======== Reading passage
10How was it then reckoned? when he was in circumcision, or in uncircumcision? Not in circumcision, but in uncircumcision.

11And he received the sign of circumcision, a seal of the righteousness of the faith which he had yet being uncircumcised: that he might be the father of all them that believe, though they be not circumcised; that righteousness might be imputed unto them also: (Romans 4)


Abraham was circumcised as a sign of the righteousness he had by faith in Christ. Therefore righteousness is by faith, not by works. This is Paul's argument.

This corresponds to the point that EGW made that in the New Covenant (the covenant of which circumcision is a sign, the covenant God made with Abraham, the Everlasting Covenant, the only covenant under which one can be saved) the righteousness of Christ is accepted as opposed to one's going about to establish one's own righteousness (which is the Old Covenant).

Quote:
God took it upon Himself to express His law in the hearing of the COI.


This was only necessary because of their unbelief. If they had responded in faith when God gave them *His* covenant, the one He made with Abraham, they would have had the law written in their heart, and not needed to have it written on stone.

The same comment applies to the rest of the points. God only needed to do these things because of the unbelief of the people.

1.God offered the people the covenant He made with Abraham, which involves accepting the righteousness of Christ.

2.Instead of this, they chose to go about establishing their own righteousness, and thus the Old Covenant was born.

3.God met them where they were, in their unbelief, and gave them the law spelled out, so they could see that they did not have the righteousness the law required, and that it was impossible for them to establish their own righteousness, so they would return to His plan, which was, and always has been, the New Covenant; righteousness by faith in Christ.

Quote:
“They could not hope for the favor of God through a covenant which they had broken . . .” The incident involving the golden calf was not the first time they broke the NC


This isn't talking about the NC! It's talking about the old. The broke the promise they had made to God, which is the OC. We can't break the New Covenant! Only God could break the New Covenant. He could have broken it by not doing what He said He would do. We can't break it. We can only choose to be a part of it or not.

This is one of the reasons the New Covenant is so much better than the Old. Instead of depending upon our promises to God, it depends upon His promises to us.

Take a look at what was said:

Quote:
God brought them to Sinai; He manifested His glory; He gave them His law, with the promise of great blessings on condition of obedience: "If ye will obey My voice indeed, and keep My covenant, then . . . ye shall be unto Me a kingdom of priests, and an holy nation." Exodus 19:5, 6. This is God's offering them the same covenant He made with Abraham. The people did not realize the sinfulness of their own hearts, and that without Christ it was impossible for them to keep God's law; and they readily entered into covenant with God. Feeling that they were able to establish their own righteousness, they declared, "All that the Lord hath said will we do, and be obedient." Exodus 24:7.This is the people entering into the Old Covenant. Remember that going about to establish one's own righteousness is the Old Covenant! She explains this just after this paragraph. I'll quote it a bit later. They had witnessed the proclamation of the law in awful majesty, and had trembled with terror before the mount; and yet only a few weeks passed before they broke their covenant with GodThis is the Old Covenant, and bowed down to worship a graven image. They could not hope for the favor of God through a covenant which they had broken; and now, seeing their sinfulness and their need of pardon, they were brought to feel their need of the Saviour revealed in the Abrahamic covenantThis is the New Covenant. Notice it wouldn't make any sense for her to say that by breaking the New Covenant they were brought to feel their need of the New Covenant. and shadowed forth in the sacrificial offerings. (PP 371;Colored text is my comments)
================
• _Tasks to perform_:
[a] In the covenant post, what does the New Covenant depend upon instead of our promises to God?
[b] List every Bible reference that the covenant post cites by book name.
======== Provided material
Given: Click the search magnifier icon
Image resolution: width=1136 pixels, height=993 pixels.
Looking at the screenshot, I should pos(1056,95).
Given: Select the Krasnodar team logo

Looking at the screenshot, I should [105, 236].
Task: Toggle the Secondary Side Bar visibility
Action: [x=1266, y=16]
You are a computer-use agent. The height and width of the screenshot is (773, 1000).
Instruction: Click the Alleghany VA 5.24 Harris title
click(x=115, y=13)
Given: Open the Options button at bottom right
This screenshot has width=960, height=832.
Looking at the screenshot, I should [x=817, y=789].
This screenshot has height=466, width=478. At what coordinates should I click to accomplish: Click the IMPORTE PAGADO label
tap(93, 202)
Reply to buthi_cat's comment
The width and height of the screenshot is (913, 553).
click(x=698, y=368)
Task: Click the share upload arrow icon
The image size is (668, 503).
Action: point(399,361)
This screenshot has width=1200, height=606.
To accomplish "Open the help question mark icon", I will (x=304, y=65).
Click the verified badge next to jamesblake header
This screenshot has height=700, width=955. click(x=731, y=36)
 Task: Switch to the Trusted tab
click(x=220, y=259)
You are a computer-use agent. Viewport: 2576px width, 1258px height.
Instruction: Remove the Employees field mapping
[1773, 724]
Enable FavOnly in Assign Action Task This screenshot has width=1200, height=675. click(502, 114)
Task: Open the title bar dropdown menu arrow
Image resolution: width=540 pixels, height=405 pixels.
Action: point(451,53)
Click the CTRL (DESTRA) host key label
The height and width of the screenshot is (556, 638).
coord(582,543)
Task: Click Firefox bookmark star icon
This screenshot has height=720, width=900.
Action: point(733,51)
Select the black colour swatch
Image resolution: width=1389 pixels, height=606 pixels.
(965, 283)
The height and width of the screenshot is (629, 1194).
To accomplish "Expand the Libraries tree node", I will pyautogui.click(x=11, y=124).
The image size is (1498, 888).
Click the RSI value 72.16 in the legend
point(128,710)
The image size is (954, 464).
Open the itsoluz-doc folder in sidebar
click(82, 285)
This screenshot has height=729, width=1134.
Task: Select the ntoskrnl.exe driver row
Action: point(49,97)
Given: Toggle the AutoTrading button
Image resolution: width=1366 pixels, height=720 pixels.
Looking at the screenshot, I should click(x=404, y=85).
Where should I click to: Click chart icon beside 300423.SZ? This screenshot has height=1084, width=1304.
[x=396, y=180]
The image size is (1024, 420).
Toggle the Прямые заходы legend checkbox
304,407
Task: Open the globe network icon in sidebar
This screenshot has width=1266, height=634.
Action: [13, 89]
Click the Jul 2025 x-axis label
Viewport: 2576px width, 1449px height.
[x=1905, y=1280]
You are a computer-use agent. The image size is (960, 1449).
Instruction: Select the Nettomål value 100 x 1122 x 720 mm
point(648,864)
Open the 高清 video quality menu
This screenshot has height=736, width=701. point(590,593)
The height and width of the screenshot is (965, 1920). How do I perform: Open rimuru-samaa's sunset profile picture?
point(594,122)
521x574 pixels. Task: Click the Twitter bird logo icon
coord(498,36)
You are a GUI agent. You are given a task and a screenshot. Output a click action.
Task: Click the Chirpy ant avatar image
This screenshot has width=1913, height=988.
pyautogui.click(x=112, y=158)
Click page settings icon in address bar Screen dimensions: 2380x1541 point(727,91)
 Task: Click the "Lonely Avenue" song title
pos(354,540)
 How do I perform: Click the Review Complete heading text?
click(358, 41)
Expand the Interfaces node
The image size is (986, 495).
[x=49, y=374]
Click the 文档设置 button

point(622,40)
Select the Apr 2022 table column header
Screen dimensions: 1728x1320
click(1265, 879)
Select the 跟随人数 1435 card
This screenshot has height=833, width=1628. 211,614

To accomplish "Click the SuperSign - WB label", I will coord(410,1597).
================
• _Answer list_:
[a] It depends upon God's promises to us.

[b]
Romans 4
Exodus 19:5, 6
Exodus 24:7